Reversible posterior leukoencephalopathy syndrome is characterized clinically by headache, abnormalities of mental status, and visual perception and seizures. We report a rare case of acute encephalopathy following intravenous immunoglobulin treatment for Guillain-Barré syndrome in whom posterior reversible encephalopathy syndrome developed without severe hypertension.

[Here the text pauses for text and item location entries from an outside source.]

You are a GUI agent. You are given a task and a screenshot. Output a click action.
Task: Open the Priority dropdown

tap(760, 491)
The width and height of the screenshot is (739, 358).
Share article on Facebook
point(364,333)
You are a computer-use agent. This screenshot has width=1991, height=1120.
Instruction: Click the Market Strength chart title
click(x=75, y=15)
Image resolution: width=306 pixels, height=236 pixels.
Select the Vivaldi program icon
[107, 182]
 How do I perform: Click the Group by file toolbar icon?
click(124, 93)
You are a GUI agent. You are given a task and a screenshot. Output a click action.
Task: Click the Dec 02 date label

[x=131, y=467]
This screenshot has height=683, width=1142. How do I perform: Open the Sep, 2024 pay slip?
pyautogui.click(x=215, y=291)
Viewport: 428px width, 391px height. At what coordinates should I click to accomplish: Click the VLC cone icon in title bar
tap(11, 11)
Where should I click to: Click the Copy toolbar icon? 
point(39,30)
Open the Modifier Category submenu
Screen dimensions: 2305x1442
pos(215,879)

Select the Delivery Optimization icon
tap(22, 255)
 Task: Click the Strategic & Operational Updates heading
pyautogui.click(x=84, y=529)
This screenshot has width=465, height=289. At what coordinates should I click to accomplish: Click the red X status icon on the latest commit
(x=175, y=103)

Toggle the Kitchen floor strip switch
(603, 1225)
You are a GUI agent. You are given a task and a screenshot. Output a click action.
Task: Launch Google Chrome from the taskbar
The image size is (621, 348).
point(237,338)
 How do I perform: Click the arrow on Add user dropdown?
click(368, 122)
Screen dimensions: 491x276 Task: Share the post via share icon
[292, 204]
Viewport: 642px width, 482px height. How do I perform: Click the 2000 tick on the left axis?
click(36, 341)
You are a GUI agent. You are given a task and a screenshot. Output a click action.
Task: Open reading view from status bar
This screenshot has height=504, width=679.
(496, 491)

Keywords: Children, intravenous immunoglobulin, reversible posterior leukoencephalopathy syndrome


How to cite this article:
Incecik F, HergŁner M O, Altunbasak S, Yildizdas D. Reversible posterior encephalopathy syndrome due to intravenous immunoglobulin in a child with Guillain-Barré syndrome. J Pediatr Neurosci 2011;6:138-40

How to cite this URL:
Incecik F, HergŁner M O, Altunbasak S, Yildizdas D. Reversible posterior encephalopathy syndrome due to intravenous immunoglobulin in a child with Guillain-Barré syndrome. J Pediatr Neurosci [serial online] 2011 [cited 2019 Apr 20];6:138-40. Available from: http://www.pediatricneurosciences.com/text.asp?2011/6/2/138/92841



   Introduction Top


Reversible posterior leucoencephalopathy syndrome (PRES), first described by Hinchey et al., in 1996, is a neurological condition characterized by headache, nausea, vomiting, visual field disturbances, altered mental status, decreased alertness, and seizures. [1]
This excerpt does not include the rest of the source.